In 2017, around 31 percent of young adults were living in their parent’s house, which is down slightly from the more than 32 percent the year before. The number of 18 to 34 olds living at home edged downward, according to data from CoStar Group, a commercial real estate information company based in New York.
While these numbers are still higher than the long term average of 28 percent for the age group, it is a downward trend the firm expects to continue due to the strength of the job market and overall economy.
“There are more individuals in that age cohort who are employed,” said Michael Cohen, director of advisory services at CoStar. “We also should see some wage gains in that age range…Both of those things help.”
May’s job numbers showed the U.S. unemployment rate at 3.8 percent, the level which many economists claim is “near full employment.” The tightening labor market means that employers are beginning to raise starting wages to become more attractive to those who are looking for full-time employment, especially among young adults.

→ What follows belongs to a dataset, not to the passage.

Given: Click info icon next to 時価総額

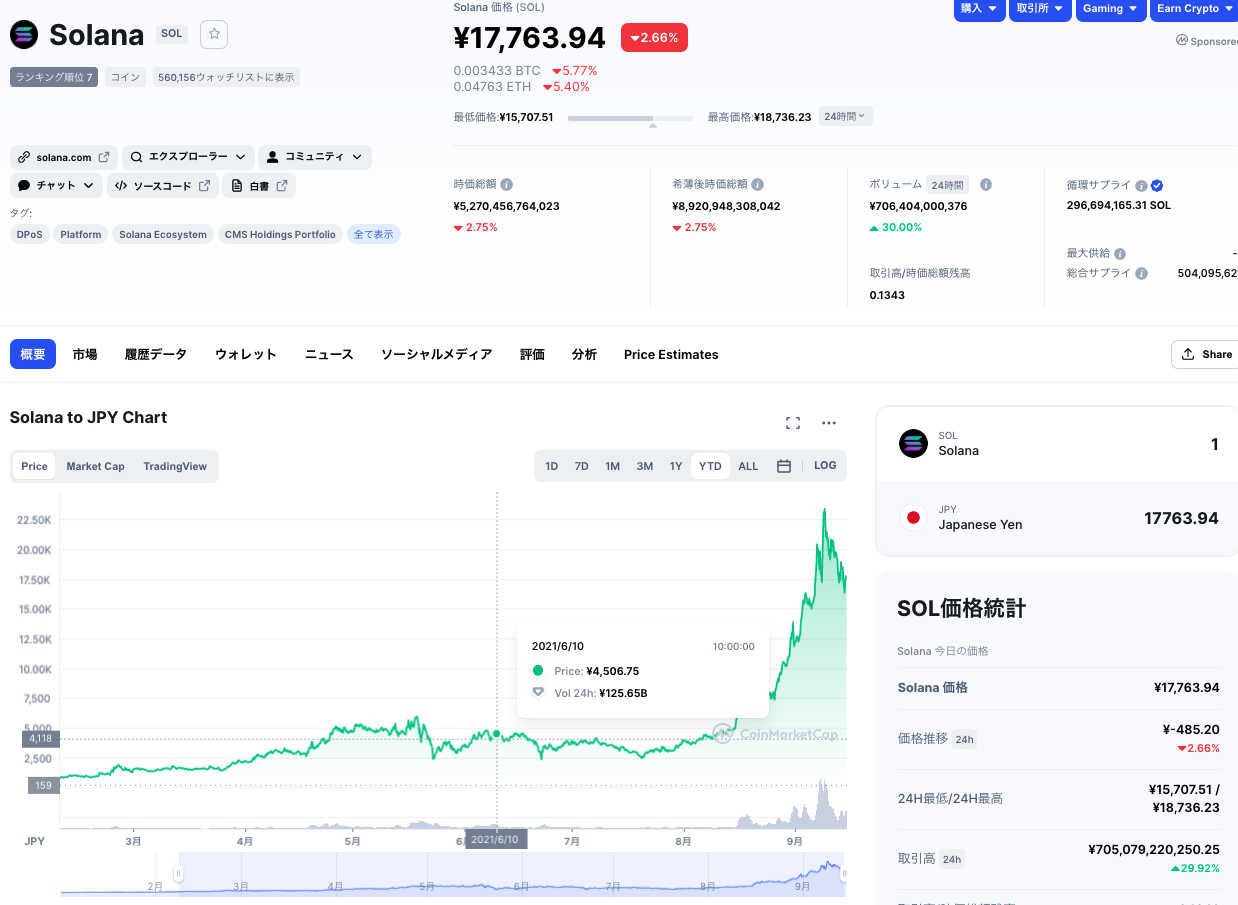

“That gives me some degree of confidence that we’ll see some more momentum…in [young adults] moving out of Mom’s place,” Cohen said, in a report from CNBC.
Those in the Millennial Generation have faced daunting financial challenges that their parents were not subjected to. Apart from most of them hitting the job market out of college during the Great Recession, the age group carries over $1.5 trillion in student loan debt, causing a languishing debt anchor that has most delaying life on their own. Furthermore, their wages are remarkably lower than their parents’ earnings when they were in their 20s decades ago.
The advocacy group Young Invincibles conducted a study in 2017 with data from the Federal Reserve on the matter of lacking wages. The study showed that Millennials earned an average of $40,581 in 2013, which is 20 percent less than the inflation-adjusted $50,910 earned by the “Baby Boomers” in 1989.
Currently, approximately 35 percent of the American workforce are Millennials, defined as those aged 21 to 36 in 2017. This makes them the largest generation in the U.S. labor force.
A great mind once said, “if you’re not a liberal at 21, you have no heart; if you’re not a conservative at 35, you have no brain.”
While many Millennials are continuously excoriating the conservative brand and opting for the European-style socialism of Bernie Sanders and other leaders on the progressive left, hopefully soon, they will come to understand that it was the legislation from Republican majority in Congress and President Donald Trump that helped skyrocket the U.S. economy. Not much can be gone without good growth, especially moving out of one’s parents’ home and starting out in life.